Such a long time since I wrote this blog and memories of the May Merioneth Nats meeting at Dolgoch Falls have receded into the past. I do want to record it however and upload a few photos, as it was such a good day. Heather made it seem very easy by letting me have contact details of local landowners, particularly of Eileen Jones, Clerk to the Community Council who manages the woodlands at Dolgoch Falls. She made us feel very welcome and the farm owners did too. I have been as remiss about sending our records to Eileen as I have about keeping up this blog!

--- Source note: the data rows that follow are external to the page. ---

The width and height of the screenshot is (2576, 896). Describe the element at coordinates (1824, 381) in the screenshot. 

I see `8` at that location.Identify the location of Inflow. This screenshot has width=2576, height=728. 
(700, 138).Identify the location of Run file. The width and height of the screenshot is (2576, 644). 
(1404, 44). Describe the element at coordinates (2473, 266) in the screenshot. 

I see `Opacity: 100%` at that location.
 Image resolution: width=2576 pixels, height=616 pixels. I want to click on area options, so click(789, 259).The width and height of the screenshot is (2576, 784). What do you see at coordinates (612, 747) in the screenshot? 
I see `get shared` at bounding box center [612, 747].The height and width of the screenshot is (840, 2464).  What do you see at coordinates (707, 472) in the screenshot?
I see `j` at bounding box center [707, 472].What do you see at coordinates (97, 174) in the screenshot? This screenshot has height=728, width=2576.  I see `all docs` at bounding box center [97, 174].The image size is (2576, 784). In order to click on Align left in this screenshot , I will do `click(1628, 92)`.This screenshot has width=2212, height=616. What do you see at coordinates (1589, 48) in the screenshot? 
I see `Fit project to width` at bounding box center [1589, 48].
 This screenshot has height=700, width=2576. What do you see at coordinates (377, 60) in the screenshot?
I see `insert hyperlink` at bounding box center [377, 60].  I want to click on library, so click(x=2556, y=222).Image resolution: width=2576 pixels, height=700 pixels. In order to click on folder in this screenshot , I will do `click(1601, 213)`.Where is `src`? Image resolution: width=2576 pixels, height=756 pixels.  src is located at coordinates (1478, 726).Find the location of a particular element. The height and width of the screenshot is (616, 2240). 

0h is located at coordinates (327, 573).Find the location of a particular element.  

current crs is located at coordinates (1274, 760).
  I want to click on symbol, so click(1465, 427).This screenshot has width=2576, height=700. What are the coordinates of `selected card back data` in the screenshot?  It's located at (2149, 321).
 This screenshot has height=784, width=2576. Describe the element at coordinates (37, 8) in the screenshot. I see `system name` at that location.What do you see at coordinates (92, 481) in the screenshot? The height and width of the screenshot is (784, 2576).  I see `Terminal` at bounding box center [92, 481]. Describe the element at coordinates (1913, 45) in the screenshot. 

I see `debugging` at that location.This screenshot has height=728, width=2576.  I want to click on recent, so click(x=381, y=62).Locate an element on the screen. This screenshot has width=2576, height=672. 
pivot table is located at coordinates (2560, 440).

We met at the Dolgoch Falls Hotel and were detained for ages by the garden escapes and other exotics around the lower reaches. Wending our way upwards we were now alongside the falls and now diverting round mine adits and impassable stretches of the river. There was a fine suite of woodland plants but nothing amazing. Not only did we not find the hybrid Hymenophyllum [H x scopulorum] which Heather had hoped for but we only found one of its parents, H. wilsonii, Wilson’s Filmy-fern. The other parent, H. tonbrigense, Tunbridge Filmy-fern, has perhaps not been seen here since 1960.
|
A mine adit |
|
Reading Fred Rumsey's paper on H.x scopulorum |
|
The stream at Nant y Mynach |
Eventually we made our way out onto the open hillside and thence down towards the road again. After we scoured the roadside for [mostly reseeded] plants, Heather left us to take the direct route home, while we tracked back to the cars alongside a slow-flowing stream, where we collected some nice aquatic records. These included a putative
Callitriche obtusangula, which was later determined by Richard Lansdown as ‘only’
C. stagnalis, and a Water Crowfoot which has still to be determined but may be
Ranunculus penicillatus. I had intended to return to get more material, but I fear that this will now have to wait for another year!